Armstrong: work is not sci-fi.
Armstrong: work is not sci-fi.

Biological and chemical technologies have the potential to not only supplement the computer advances we use to help our buildings conserve energy but could one day make all our familiar building technologies obsolete.

So says Rachel Armstrong, a doctor who abandoned general practice to move into experimental biology, and is one of the world’s leading researchers into living architecture.

Indeed, Armstrong’s experiments could make it possible to create buildings that can heal themselves and even grow organically. If that sounds a little like a science fiction plot, it’s hardly surprising: Armstrong is also a sci-fi writer, but she is unafraid of trying to turn fiction into reality.

Her areas of research have included a slime mould that can solve problems; seaweed that can heal itself when cut into pieces while also absorbing alien molecules in the water around it; and now the protocell — an artificial cell with no genetic information that could one day be programmed to do almost anything.

Armstrong’s first contact with the architectural world came through a fortuitous meeting with the Bartlett’s Neil Spiller at the Virtual Futures conference in 1997.

§ **Task set**:
1. Quote the article on Rachel Armstrong, starting with "Biological and chemical" and going on through "fiction into reality.".
2. According to the article on Rachel Armstrong, at what event and in what year did she first meet Neil Spiller?
3. List every area of Armstrong's research that the article on Rachel Armstrong names.
Work only from the article on Rachel Armstrong.

§ **Information provided**:

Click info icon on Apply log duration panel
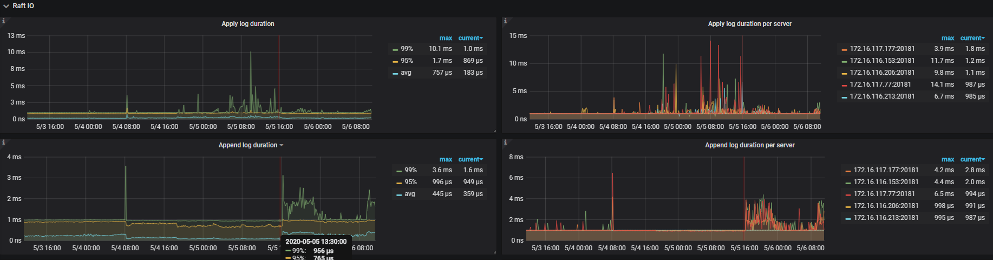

§ **Task-by-task solutions**:
1.
Biological and chemical technologies have the potential to not only supplement the computer advances we use to help our buildings conserve energy but could one day make all our familiar building technologies obsolete.

So says Rachel Armstrong, a doctor who abandoned general practice to move into experimental biology, and is one of the world’s leading researchers into living architecture.

Indeed, Armstrong’s experiments could make it possible to create buildings that can heal themselves and even grow organically. If that sounds a little like a science fiction plot, it’s hardly surprising: Armstrong is also a sci-fi writer, but she is unafraid of trying to turn fiction into reality.

2. At the Virtual Futures conference in 1997.

3.
- A slime mould that can solve problems
- Seaweed that can heal itself when cut into pieces while also absorbing alien molecules in the water around it
- The protocell, an artificial cell with no genetic information that could one day be programmed to do almost anything